- What to do -
Return every line of the entries that includes the word "Toggle".

Records from a data source
┄┄┄┄┄┄

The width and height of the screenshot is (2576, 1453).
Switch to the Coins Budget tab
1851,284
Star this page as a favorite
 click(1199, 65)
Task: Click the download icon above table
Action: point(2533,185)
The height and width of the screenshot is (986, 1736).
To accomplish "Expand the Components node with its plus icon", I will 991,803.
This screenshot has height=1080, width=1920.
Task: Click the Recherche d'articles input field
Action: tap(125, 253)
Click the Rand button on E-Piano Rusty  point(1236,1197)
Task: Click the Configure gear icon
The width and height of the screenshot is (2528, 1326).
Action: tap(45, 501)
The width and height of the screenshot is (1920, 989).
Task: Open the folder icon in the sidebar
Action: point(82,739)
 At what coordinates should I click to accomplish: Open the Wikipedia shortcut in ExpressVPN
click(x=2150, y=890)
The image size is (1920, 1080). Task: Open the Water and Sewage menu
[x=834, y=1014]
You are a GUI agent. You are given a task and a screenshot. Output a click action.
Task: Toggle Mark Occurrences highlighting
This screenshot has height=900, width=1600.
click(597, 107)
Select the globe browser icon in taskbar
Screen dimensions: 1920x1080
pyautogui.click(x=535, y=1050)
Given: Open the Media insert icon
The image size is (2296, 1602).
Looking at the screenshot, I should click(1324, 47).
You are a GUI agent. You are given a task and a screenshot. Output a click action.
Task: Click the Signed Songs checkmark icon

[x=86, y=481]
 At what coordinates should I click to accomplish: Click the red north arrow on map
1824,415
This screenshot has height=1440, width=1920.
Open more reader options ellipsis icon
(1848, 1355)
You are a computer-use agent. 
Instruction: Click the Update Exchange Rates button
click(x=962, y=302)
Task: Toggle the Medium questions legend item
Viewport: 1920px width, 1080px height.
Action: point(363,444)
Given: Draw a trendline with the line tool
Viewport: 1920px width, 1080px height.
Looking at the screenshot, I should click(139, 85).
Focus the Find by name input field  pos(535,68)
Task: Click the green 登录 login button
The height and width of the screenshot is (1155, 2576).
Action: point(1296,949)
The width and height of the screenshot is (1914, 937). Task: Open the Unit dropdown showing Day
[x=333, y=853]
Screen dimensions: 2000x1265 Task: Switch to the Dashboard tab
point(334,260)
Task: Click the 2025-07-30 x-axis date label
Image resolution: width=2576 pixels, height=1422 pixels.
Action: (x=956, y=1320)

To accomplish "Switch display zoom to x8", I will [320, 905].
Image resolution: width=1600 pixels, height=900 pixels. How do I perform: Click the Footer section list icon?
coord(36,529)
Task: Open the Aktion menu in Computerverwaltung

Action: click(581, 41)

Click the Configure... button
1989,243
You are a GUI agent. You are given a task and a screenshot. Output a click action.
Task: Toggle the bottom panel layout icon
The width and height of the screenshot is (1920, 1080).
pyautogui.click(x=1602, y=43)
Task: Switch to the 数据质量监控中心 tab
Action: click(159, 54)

┄┄┄┄┄┄

- Solution to the exercise -
Task: Toggle Mark Occurrences highlighting
Task: Toggle the Medium questions legend item
Task: Toggle the bottom panel layout icon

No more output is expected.